If you have an existing wall covering such as tiles, boarding etc, and want the least amount of disruption to your current décor, its worth checking with the manufacturer of your existing shower to find out which product has the same backing design.  The same backing plate means that your new shower will fit snugly into the existing area without too much fiddling around, and 9 times out of 10 the same screw holes can be used. #win

What Tools do you need to replace an Electric Shower?

Replacing an electric shower is quite a straight forward task and only really relies on the following items:

  1. Screwdriver (+ & -)
  2. PTFE Tape
  3. New Shower (of coarse!)
  4. Plyers (for unscrewing the water pipe nut)

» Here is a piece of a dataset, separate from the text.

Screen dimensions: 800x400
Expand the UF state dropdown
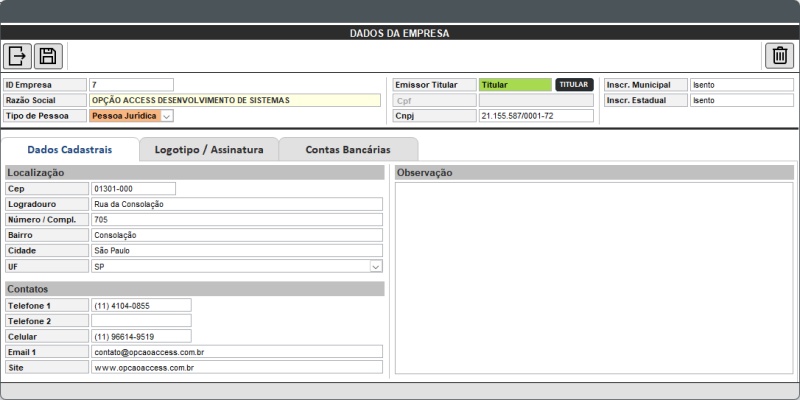(x=376, y=267)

Instructions for replacing an Electric Shower

First off, I want to show you an electric shower.  The concept is simple.  Cold water enters from 1 end of the shower, it then passes through an electric water heater and comes out the other end nice and warm.  The wattage of the shower affects how fast the heater heats the water and in some cases the speed at which the water is pumped through the heater element. The dial on the front of the electric shower controls the temperature of the water, the hotter the temperature the slower the water flow (higher wattage showers do not suffer as much with this).

You must turn off all power to the shower.  Usually the shower is on a separate circuit (well it should be - if not - contact a qualified electrician to do this for you), so by flicking the RCD switch / removing the fuse, you know that your not going to get zapped!  Its also a good idea to turn the shower pull cord to the off position - this is like a double safety check to ensure there is definitely no electricity making its way to the shower unit.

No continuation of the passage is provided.